- HOW TO COMPLETE THIS TASK: What you return should match every entry, character for character.

- RECORDS SHOWN:
--------------------------------

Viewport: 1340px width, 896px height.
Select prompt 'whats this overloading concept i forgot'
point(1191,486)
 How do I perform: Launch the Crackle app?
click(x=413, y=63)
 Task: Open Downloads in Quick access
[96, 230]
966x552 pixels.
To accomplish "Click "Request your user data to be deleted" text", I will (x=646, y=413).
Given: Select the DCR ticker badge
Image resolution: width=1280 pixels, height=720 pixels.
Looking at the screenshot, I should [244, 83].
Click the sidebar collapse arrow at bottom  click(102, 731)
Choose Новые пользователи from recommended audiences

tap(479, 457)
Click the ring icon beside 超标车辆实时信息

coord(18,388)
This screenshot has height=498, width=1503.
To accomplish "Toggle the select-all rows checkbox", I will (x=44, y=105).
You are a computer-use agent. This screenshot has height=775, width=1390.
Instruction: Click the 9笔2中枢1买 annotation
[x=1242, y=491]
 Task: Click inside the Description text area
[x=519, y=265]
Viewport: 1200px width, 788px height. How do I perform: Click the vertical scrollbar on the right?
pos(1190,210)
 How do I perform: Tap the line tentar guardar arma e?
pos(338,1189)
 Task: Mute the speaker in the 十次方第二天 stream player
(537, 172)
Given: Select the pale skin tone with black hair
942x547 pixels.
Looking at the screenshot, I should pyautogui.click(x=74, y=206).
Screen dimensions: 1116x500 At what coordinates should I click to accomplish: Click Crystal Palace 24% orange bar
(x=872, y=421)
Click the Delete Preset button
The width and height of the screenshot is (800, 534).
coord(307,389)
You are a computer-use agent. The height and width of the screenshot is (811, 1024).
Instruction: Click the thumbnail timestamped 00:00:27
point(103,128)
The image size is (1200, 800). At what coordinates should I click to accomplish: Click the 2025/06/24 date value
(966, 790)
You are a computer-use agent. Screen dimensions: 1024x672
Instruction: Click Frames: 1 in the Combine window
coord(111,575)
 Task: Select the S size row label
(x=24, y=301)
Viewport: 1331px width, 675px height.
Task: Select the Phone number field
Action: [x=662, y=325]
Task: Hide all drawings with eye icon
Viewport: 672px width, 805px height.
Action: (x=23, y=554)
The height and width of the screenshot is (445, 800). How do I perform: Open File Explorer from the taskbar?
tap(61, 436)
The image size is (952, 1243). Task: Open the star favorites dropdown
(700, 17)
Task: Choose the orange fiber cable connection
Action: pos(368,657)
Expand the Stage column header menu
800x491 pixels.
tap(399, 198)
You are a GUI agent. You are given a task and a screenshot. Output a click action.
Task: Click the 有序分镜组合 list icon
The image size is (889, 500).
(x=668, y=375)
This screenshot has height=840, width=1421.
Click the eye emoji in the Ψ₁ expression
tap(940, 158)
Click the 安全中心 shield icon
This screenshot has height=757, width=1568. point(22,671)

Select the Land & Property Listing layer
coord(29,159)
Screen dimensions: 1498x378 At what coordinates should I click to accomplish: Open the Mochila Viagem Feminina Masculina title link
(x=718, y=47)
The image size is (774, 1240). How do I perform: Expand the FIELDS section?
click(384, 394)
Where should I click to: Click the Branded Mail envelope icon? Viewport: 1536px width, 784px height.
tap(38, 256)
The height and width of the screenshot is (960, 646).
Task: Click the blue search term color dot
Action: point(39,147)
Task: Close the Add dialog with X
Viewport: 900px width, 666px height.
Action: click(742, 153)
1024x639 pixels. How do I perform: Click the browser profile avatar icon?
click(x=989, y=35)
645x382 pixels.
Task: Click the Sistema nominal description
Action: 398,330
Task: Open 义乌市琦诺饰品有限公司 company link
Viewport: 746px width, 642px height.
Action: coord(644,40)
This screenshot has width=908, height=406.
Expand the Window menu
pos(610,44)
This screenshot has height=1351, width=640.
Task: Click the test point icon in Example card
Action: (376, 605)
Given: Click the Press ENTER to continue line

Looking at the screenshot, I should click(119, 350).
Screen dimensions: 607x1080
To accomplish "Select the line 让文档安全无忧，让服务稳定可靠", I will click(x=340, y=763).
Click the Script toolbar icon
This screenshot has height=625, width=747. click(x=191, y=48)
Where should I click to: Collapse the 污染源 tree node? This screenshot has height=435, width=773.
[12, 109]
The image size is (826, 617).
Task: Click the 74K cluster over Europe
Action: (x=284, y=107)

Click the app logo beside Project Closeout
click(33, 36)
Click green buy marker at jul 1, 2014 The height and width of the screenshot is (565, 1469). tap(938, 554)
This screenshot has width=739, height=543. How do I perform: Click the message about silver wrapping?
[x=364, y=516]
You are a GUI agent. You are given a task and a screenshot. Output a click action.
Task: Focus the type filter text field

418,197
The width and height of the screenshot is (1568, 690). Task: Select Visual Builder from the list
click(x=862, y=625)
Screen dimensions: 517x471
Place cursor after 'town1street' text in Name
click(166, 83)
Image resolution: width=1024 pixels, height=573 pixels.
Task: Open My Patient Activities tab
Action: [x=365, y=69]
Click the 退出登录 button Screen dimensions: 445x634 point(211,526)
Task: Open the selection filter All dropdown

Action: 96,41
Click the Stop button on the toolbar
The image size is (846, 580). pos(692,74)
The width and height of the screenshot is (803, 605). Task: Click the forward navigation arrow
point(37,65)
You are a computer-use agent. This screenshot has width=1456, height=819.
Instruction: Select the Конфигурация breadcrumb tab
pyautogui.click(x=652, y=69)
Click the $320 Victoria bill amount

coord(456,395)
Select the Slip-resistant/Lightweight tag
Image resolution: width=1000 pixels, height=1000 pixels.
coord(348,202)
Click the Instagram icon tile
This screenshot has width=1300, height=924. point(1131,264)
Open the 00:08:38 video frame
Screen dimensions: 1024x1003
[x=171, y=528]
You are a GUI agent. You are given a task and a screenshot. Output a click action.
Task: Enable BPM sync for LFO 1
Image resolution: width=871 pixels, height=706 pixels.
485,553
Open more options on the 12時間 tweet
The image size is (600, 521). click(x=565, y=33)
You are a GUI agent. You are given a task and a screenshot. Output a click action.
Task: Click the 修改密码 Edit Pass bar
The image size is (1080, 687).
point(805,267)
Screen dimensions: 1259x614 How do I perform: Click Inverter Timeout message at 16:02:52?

--------------------------------

- OUTPUT FOR THIS TASK:
Viewport: 1340px width, 896px height.
Select prompt 'whats this overloading concept i forgot'
point(1191,486)
 How do I perform: Launch the Crackle app?
click(x=413, y=63)
 Task: Open Downloads in Quick access
[96, 230]
966x552 pixels.
To accomplish "Click "Request your user data to be deleted" text", I will (x=646, y=413).
Given: Select the DCR ticker badge
Image resolution: width=1280 pixels, height=720 pixels.
Looking at the screenshot, I should [244, 83].
Click the sidebar collapse arrow at bottom  click(102, 731)
Choose Новые пользователи from recommended audiences

tap(479, 457)
Click the ring icon beside 超标车辆实时信息

coord(18,388)
This screenshot has height=498, width=1503.
To accomplish "Toggle the select-all rows checkbox", I will (x=44, y=105).
You are a computer-use agent. This screenshot has height=775, width=1390.
Instruction: Click the 9笔2中枢1买 annotation
[x=1242, y=491]
 Task: Click inside the Description text area
[x=519, y=265]
Viewport: 1200px width, 788px height. How do I perform: Click the vertical scrollbar on the right?
pos(1190,210)
 How do I perform: Tap the line tentar guardar arma e?
pos(338,1189)
 Task: Mute the speaker in the 十次方第二天 stream player
(537, 172)
Given: Select the pale skin tone with black hair
942x547 pixels.
Looking at the screenshot, I should pyautogui.click(x=74, y=206).
Screen dimensions: 1116x500 At what coordinates should I click to accomplish: Click Crystal Palace 24% orange bar
(x=872, y=421)
Click the Delete Preset button
The width and height of the screenshot is (800, 534).
coord(307,389)
You are a computer-use agent. The height and width of the screenshot is (811, 1024).
Instruction: Click the thumbnail timestamped 00:00:27
point(103,128)
The image size is (1200, 800). At what coordinates should I click to accomplish: Click the 2025/06/24 date value
(966, 790)
You are a computer-use agent. Screen dimensions: 1024x672
Instruction: Click Frames: 1 in the Combine window
coord(111,575)
 Task: Select the S size row label
(x=24, y=301)
Viewport: 1331px width, 675px height.
Task: Select the Phone number field
Action: [x=662, y=325]
Task: Hide all drawings with eye icon
Viewport: 672px width, 805px height.
Action: (x=23, y=554)
The height and width of the screenshot is (445, 800). How do I perform: Open File Explorer from the taskbar?
tap(61, 436)
The image size is (952, 1243). Task: Open the star favorites dropdown
(700, 17)
Task: Choose the orange fiber cable connection
Action: pos(368,657)
Expand the Stage column header menu
800x491 pixels.
tap(399, 198)
You are a GUI agent. You are given a task and a screenshot. Output a click action.
Task: Click the 有序分镜组合 list icon
The image size is (889, 500).
(x=668, y=375)
This screenshot has height=840, width=1421.
Click the eye emoji in the Ψ₁ expression
tap(940, 158)
Click the 安全中心 shield icon
This screenshot has height=757, width=1568. point(22,671)

Select the Land & Property Listing layer
coord(29,159)
Screen dimensions: 1498x378 At what coordinates should I click to accomplish: Open the Mochila Viagem Feminina Masculina title link
(x=718, y=47)
The image size is (774, 1240). How do I perform: Expand the FIELDS section?
click(384, 394)
Where should I click to: Click the Branded Mail envelope icon? Viewport: 1536px width, 784px height.
tap(38, 256)
The height and width of the screenshot is (960, 646).
Task: Click the blue search term color dot
Action: point(39,147)
Task: Close the Add dialog with X
Viewport: 900px width, 666px height.
Action: click(742, 153)
1024x639 pixels. How do I perform: Click the browser profile avatar icon?
click(x=989, y=35)
645x382 pixels.
Task: Click the Sistema nominal description
Action: 398,330
Task: Open 义乌市琦诺饰品有限公司 company link
Viewport: 746px width, 642px height.
Action: coord(644,40)
This screenshot has width=908, height=406.
Expand the Window menu
pos(610,44)
This screenshot has height=1351, width=640.
Task: Click the test point icon in Example card
Action: (376, 605)
Given: Click the Press ENTER to continue line

Looking at the screenshot, I should click(119, 350).
Screen dimensions: 607x1080
To accomplish "Select the line 让文档安全无忧，让服务稳定可靠", I will click(x=340, y=763).
Click the Script toolbar icon
This screenshot has height=625, width=747. click(x=191, y=48)
Where should I click to: Collapse the 污染源 tree node? This screenshot has height=435, width=773.
[12, 109]
The image size is (826, 617).
Task: Click the 74K cluster over Europe
Action: (x=284, y=107)

Click the app logo beside Project Closeout
click(33, 36)
Click green buy marker at jul 1, 2014 The height and width of the screenshot is (565, 1469). tap(938, 554)
This screenshot has width=739, height=543. How do I perform: Click the message about silver wrapping?
[x=364, y=516]
You are a GUI agent. You are given a task and a screenshot. Output a click action.
Task: Focus the type filter text field

418,197
The width and height of the screenshot is (1568, 690). Task: Select Visual Builder from the list
click(x=862, y=625)
Screen dimensions: 517x471
Place cursor after 'town1street' text in Name
click(166, 83)
Image resolution: width=1024 pixels, height=573 pixels.
Task: Open My Patient Activities tab
Action: [x=365, y=69]
Click the 退出登录 button Screen dimensions: 445x634 point(211,526)
Task: Open the selection filter All dropdown

Action: 96,41
Click the Stop button on the toolbar
The image size is (846, 580). pos(692,74)
The width and height of the screenshot is (803, 605). Task: Click the forward navigation arrow
point(37,65)
You are a computer-use agent. This screenshot has width=1456, height=819.
Instruction: Select the Конфигурация breadcrumb tab
pyautogui.click(x=652, y=69)
Click the $320 Victoria bill amount

coord(456,395)
Select the Slip-resistant/Lightweight tag
Image resolution: width=1000 pixels, height=1000 pixels.
coord(348,202)
Click the Instagram icon tile
This screenshot has width=1300, height=924. point(1131,264)
Open the 00:08:38 video frame
Screen dimensions: 1024x1003
[x=171, y=528]
You are a GUI agent. You are given a task and a screenshot. Output a click action.
Task: Enable BPM sync for LFO 1
Image resolution: width=871 pixels, height=706 pixels.
485,553
Open more options on the 12時間 tweet
The image size is (600, 521). click(x=565, y=33)
You are a GUI agent. You are given a task and a screenshot. Output a click action.
Task: Click the 修改密码 Edit Pass bar
The image size is (1080, 687).
point(805,267)
Screen dimensions: 1259x614 How do I perform: Click Inverter Timeout message at 16:02:52?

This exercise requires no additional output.